Dataset entries:
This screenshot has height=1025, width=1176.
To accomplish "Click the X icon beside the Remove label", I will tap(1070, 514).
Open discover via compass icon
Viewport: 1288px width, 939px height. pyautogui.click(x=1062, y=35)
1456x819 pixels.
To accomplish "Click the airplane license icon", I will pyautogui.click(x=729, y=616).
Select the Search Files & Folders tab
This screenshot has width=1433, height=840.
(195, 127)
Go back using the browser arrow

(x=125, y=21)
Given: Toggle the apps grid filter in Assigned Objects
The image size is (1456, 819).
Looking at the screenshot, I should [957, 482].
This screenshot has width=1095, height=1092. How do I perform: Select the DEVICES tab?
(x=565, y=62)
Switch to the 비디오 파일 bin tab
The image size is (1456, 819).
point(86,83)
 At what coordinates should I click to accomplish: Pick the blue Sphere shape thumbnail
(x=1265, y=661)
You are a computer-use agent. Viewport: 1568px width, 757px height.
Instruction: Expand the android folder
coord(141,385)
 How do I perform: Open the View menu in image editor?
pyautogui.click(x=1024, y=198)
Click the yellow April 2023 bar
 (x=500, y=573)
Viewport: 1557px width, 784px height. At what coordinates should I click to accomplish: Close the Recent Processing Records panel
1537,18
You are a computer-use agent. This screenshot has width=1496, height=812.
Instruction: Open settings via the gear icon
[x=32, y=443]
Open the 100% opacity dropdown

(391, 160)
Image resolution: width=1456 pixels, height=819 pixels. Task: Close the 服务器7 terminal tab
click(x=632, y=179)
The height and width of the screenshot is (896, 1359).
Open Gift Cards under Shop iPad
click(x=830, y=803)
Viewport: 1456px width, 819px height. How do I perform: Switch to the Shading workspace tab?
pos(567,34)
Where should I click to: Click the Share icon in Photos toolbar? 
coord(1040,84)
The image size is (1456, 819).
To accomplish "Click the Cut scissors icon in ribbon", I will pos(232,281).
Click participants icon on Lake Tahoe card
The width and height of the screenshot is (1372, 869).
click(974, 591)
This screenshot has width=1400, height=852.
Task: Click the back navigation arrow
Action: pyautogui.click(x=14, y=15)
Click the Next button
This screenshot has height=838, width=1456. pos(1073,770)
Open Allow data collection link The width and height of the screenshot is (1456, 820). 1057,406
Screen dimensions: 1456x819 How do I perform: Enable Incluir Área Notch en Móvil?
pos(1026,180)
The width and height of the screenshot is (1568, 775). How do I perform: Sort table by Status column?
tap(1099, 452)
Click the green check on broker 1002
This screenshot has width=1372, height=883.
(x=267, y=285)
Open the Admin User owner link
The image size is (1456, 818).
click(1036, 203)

Exercise aim: Write out exactly the lines starting with the one that holds "You are a computer-use agent. This" and running through the last line above.

Solution:
You are a computer-use agent. This screenshot has width=1496, height=812.
Instruction: Open settings via the gear icon
[x=32, y=443]
Open the 100% opacity dropdown

(391, 160)
Image resolution: width=1456 pixels, height=819 pixels. Task: Close the 服务器7 terminal tab
click(x=632, y=179)
The height and width of the screenshot is (896, 1359).
Open Gift Cards under Shop iPad
click(x=830, y=803)
Viewport: 1456px width, 819px height. How do I perform: Switch to the Shading workspace tab?
pos(567,34)
Where should I click to: Click the Share icon in Photos toolbar? 
coord(1040,84)
The image size is (1456, 819).
To accomplish "Click the Cut scissors icon in ribbon", I will pos(232,281).
Click participants icon on Lake Tahoe card
The width and height of the screenshot is (1372, 869).
click(974, 591)
This screenshot has width=1400, height=852.
Task: Click the back navigation arrow
Action: pyautogui.click(x=14, y=15)
Click the Next button
This screenshot has height=838, width=1456. pos(1073,770)
Open Allow data collection link The width and height of the screenshot is (1456, 820). 1057,406
Screen dimensions: 1456x819 How do I perform: Enable Incluir Área Notch en Móvil?
pos(1026,180)
The width and height of the screenshot is (1568, 775). How do I perform: Sort table by Status column?
tap(1099, 452)
Click the green check on broker 1002
This screenshot has width=1372, height=883.
(x=267, y=285)
Open the Admin User owner link
The image size is (1456, 818).
click(1036, 203)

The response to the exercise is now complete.